▶ _Problems to solve_
A. Check each statement against the thread below about sexing a silkie chick, answering yes or no and quoting the words of the thread that decide it.
(i) The first poster's silkie is about 1.5 months old.
(ii) Lissa's silkie started crowing at around 2 months old.
(iii) CrazyBirdLady hatched six Silkies five weeks ago.
B. Answer these questions from the silkie chick thread below.
(i) Besides the chick, what did duffala add a picture of?
(ii) In Lissa's experience, which chicks were slower getting their feathers in?
(iii) Which of CrazyBirdLady's bantams crowed when the silkie chicks came to the coop?
C. Pick up the forum thread about sexing a silkie chick after its last post, and write the reply that comes next.

▶ _Page extract_

# hen or roo?



## duffala

I am new to chickens. This is our baby silkie its around 1.5 months old. I know they are hard to sex. Anyone have any guesses? its getting some new fuzz. I added a pic of its parents because i think they are gorgeous.


----------



## 7chicks

I'm of no help here but can't not stop and say, how absolutely adorable!!!


----------



## duffala

It's okay, and thank you ;c)


----------



## Lissa

I am fairly new to chickens too. I did notice when we had our chicks, the boys were slower getting their feathers in. I had 2 roos (1 is a silkie) in my bunch and they were last to get their pretty feathers in. Not sure if this is the norm though. My silkie started crowing around 3.5-4 months old. Good luck! Adorable pictures though!


----------



## CrazyBirdLady

So cute! I hatched 6 Silkies 5 weeks ago....2 black, 2 buff (I think) and 2 gray. I also have 2 Bantams, Willie and Millie (Mille De Fluer) when I brought the silkie chicks to the coop Millie, who I was sure was a hen CROWED! Over and over....so funny!!!!!


----------



## duffala

I wanna hatch some closer to spring. What incubator do you use?


----------



## mistinichole

Just wanted to say they are soooo cute... I want some!!!

▶ _Recorded information_
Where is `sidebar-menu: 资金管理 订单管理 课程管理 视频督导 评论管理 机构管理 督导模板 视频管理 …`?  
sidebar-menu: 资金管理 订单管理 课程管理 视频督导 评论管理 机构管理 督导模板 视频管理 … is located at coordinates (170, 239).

▶ _Task responses_
A.
(i) Yes: "its around 1.5 months old"
(ii) No: "My silkie started crowing around 3.5-4 months old."
(iii) Yes: "I hatched 6 Silkies 5 weeks ago"

B.
(i) The chick's parents.
(ii) The boys.
(iii) Millie.

C.
----------



## CrazyBirdLady

I used the Little Giant with egg turner. Got it at Tractor Supply $80 for both. I've hatched 22 eggs....very stressful! I've never hatched all the eggs, always a few


----------



## CrazyBirdLady

Oops, always a few who don't hatch.....


----------



## blueggchick

So cute! I have hatched some silkie out last year and could tell the sex closer to 4 mos of age.


----------



## piglett

blueggchick said:


> So cute! I have hatched some silkie out last year and could tell the sex closer to 4 mos of age.


 the boys had streamers on their heads?
got 8 youngsters in a dog crate rite now
i'll make some changes to my old meatpen soon, they are growing like weeds


----------



## duffala

sadly while i was away yesterday. the neighbors 3 dogs chewed and pulled down Planks of wood from my 6 foot privacy fence that was in good sturdy shape. . entered my yard and i can't find a trace of existence of my little white silkie. My daughter will be heartbroken


----------



## Energyvet

I'm so very sorry to hear your news. How very very sad. Good thing she has someone to share her heartbreak. So very sorry.


----------



## tigereyesblue76

Oh how sad, so very sorry that happend, I was just enjoying your photos...


----------



## fuzziebutt

But if there is no trace of her, then she may be hiding somewhere. I have had one hide for nearly 3 days before she showed her face. Maybe she will show up!


----------



## duffala

that would be a blessing if it showed up . .. but i have looked allover the place and listened for the chirps...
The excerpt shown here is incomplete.